Elle ajoute qu’aux États-Unis, le groupe Good News Club a refusé des propositions pour donner des cours hors des écoles.

« L’une des plus belles choses de l’école publique c’est qu’elle accueille tout le monde, de toutes les croyances. Ce genre d’enseignement différencie les bons des mauvais chrétiens », affirme-t-elle.

Obligés par la loi

« Le mouvement doit venir de parents », indique le directeur général de la Division scolaire franco-manitobaine (DSFM), Alain Laberge.

« Si un minimum de 25 parents [...] signent une pétition pour demander à la Commission scolaire de pouvoir offrir des cours de religion à l’heure du lunch ou après les cours [...] ces pétitions-là se retrouvent à la Commission scolaire en bonne et due forme pour obtenir l’autorisation », poursuit-il.

Selon M. Laberge, la loi fait plus que permettre la tenue de cours religieux comme celui-ci. Elle impose à la division scolaire d’autoriser sa tenue.

« La DSFM va vérifier le contenu qui va être enseigné aux enfants, va faire une vérification [des antécédents] criminels des gens qui vont faire le cours, va s’assurer qu’il ne dérange pas le curriculum de la journée », dit-il, en ajoutant que le contenu du cours doit être présenté à la direction de l’école en question.

« On regarde l’historique de tous les groupes »

En ce qui concerne les préoccupations de Mme Bockstael, M. Laberge se veut rassurant.
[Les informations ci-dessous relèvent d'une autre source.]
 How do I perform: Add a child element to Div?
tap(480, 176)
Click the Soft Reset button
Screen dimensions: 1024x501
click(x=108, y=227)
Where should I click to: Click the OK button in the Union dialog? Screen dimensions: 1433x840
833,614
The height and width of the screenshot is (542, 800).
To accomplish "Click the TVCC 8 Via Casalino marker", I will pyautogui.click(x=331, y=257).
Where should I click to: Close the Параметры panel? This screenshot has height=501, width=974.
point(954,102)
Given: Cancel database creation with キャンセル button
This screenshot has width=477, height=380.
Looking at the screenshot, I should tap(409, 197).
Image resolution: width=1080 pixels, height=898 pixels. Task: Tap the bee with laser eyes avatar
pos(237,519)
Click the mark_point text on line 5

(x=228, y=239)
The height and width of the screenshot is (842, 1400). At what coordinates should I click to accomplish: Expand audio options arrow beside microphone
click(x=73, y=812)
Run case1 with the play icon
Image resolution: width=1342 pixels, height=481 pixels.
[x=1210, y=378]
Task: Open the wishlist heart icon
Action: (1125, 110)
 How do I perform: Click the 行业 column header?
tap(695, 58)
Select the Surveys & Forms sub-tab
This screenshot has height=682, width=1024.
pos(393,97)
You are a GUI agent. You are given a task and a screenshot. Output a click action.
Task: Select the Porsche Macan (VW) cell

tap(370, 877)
Les vérifications du programme pédagogique et du casier judiciaire de l’intervenant ont pris environ deux mois, selon lui.

« On regarde l'historique de tous les groupes, bien entendu, ce qu’on fait c’est qu’on rencontre chacun des groupes [...] et on a un contrat avec ces gens-là où on indique : voici les valeurs de la DSFM, voici la mission et la vision de la DSFM, voici nos attentes au niveau de la DSFM. »

Ce n’est pas permis justement de faire honte aux enfants, ce n'est pas permis d'aller, ce qu’on appellerait, dans l'extrême.

Alain Laberge, directeur général de la DSFM

« Ce n’est pas un cours où est-ce que les enfants vont prêcher la bonne parole auprès des autres par la suite », affirme Alain Laberge.

Il précise que le groupe Child Evangelism Fellowship est, par ailleurs, déjà présent dans d’autres écoles au Manitoba.

Il ajoute que les demandes pour un tel cours sont adressées à la commission scolaire directement. Toutefois, Alain Laberge spécifie que l’école est ensuite avertie de la demande, bien avant qu’elle ne soit acceptée ou refusée.

Il précise que la décision relève néanmoins de la Commission scolaire franco-manitobaine, « de la même façon que lorsqu’on autorise un groupe de scouts à utiliser les locaux un samedi ».

Enseigner à la demande des parents

Pour le directeur de CEF au Manitoba, Ibukun Akin Agunbiade, le groupe religieux n’intervient que lorsque des familles le souhaitent et ne fait pas de demande auprès des écoles.

« On aide à faciliter le processus en fournissant des formulaires de pétition pour faire la demande. On offre aussi des formations pour les bénévoles pour enseigner. 80 % de nos professeurs sont des parents ou des grands-parents des enfants de l’école », précise-t-il.

Il ajoute que, bien que CEF soit présent au Manitoba depuis 80 ans son implication dans une école est remise en question chaque année et validée en fonction de la demande des parents.

En ce qui concerne les risques de prosélytisme dans l’école, Ibukun Akin Agunbiade souligne que le groupe « n’a pas le droit de solliciter les enfants. Les cours sont pour les enfants dont les parents ont fait la demande et dont nous avons eu la permission ».

Alain Laberge affirme enfin que, dans le cas où le groupe religieux ne respecterait pas les valeurs d’inclusions de la DSFM, cette dernière lui demanderait « de se retirer ».